* _Text shown_:

========

Hanbury trained at the City and Guilds of London Art School from 2015 to 2017 and at the Florence Academy of Art from 2017 to 2020, where she graduated with distinction. The discipline of the atelier gave her precision, yet her paintings carry something more supple than skill. They move between intimacy and restraint, between the private world of observation and the public world of exhibition, without ever feeling staged.
Her practice includes portraiture, figurative scenes, still life, and landscape, often painted from life and almost always in natural light. This choice matters. In natural light, forms reveal themselves slowly, and the act of painting becomes a negotiation with time rather than a reproduction of appearances. The result is realism not as imitation, but as attention.
Hanbury’s work has appeared in exhibitions with the Royal Society of Portrait Painters, the New English Art Club, the Hampstead Art Society, and Arcadia Contemporary in New York. In 2022 she exhibited in Paris alongside Pablo Picasso, Andy Warhol, and Jean Cocteau as the only contemporary painter present. In 2022 she was highly commended for the De Laszlo Foundation Award, and in 2025 she received the award.

========

* _Problem details_:
Answer these questions using the profile of Hanbury above.
(a) At which school did Hanbury train from 2017 to 2020?
(b) In what kind of light are Hanbury's paintings almost always made?
(c) Which award did Hanbury receive in 2025?

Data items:
========

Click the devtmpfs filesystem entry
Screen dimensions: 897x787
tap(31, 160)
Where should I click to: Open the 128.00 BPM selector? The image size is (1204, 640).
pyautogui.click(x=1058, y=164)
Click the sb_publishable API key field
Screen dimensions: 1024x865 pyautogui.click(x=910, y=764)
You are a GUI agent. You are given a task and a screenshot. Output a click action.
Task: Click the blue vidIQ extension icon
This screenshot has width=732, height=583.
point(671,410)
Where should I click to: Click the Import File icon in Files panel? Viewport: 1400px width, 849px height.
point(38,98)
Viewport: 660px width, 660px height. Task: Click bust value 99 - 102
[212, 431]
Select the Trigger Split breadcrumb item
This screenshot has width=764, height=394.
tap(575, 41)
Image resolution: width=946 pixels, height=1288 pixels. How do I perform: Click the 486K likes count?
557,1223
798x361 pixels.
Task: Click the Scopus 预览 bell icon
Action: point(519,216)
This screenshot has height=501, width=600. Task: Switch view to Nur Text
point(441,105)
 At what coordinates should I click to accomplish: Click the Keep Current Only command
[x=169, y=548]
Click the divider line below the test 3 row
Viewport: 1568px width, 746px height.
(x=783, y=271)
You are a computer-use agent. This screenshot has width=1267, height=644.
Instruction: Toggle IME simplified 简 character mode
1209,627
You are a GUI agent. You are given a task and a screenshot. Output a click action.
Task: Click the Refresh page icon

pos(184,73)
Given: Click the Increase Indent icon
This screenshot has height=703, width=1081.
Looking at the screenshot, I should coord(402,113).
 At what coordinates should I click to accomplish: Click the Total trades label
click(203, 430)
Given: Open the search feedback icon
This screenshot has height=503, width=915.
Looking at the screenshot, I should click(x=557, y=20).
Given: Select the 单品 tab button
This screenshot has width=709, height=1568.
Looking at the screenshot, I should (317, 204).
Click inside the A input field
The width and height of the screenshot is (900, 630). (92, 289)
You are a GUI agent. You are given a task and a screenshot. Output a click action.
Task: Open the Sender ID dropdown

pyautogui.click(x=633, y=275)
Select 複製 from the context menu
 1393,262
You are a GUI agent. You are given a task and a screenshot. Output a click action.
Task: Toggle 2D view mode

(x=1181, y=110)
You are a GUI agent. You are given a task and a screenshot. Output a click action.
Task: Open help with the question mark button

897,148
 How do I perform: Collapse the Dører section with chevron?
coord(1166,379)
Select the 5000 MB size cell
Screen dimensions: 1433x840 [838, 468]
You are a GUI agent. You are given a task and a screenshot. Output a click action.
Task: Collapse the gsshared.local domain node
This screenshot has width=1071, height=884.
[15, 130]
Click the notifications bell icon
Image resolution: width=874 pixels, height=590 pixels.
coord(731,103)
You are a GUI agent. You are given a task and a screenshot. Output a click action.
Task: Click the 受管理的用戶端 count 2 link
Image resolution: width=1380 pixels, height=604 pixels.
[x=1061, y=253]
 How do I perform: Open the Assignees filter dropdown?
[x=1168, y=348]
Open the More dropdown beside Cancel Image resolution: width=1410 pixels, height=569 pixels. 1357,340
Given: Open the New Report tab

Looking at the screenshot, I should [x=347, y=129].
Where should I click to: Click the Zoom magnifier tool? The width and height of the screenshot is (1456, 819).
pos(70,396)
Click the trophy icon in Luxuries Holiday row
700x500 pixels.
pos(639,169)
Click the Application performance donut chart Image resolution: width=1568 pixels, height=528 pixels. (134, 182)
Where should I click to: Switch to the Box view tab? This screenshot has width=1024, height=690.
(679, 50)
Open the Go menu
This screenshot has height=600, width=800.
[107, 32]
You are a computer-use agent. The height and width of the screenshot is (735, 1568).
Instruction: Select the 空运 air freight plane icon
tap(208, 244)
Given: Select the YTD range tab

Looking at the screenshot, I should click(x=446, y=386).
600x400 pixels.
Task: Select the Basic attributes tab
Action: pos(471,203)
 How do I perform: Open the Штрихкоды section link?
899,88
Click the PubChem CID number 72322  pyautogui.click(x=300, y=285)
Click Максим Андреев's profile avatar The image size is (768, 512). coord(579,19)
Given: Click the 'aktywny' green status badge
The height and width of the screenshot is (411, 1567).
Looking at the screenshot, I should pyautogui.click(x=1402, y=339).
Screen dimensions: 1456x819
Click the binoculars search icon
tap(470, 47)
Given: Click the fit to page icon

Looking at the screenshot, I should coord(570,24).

========

* _Finished task_:
(a) The Florence Academy of Art
(b) Natural light
(c) The De Laszlo Foundation Award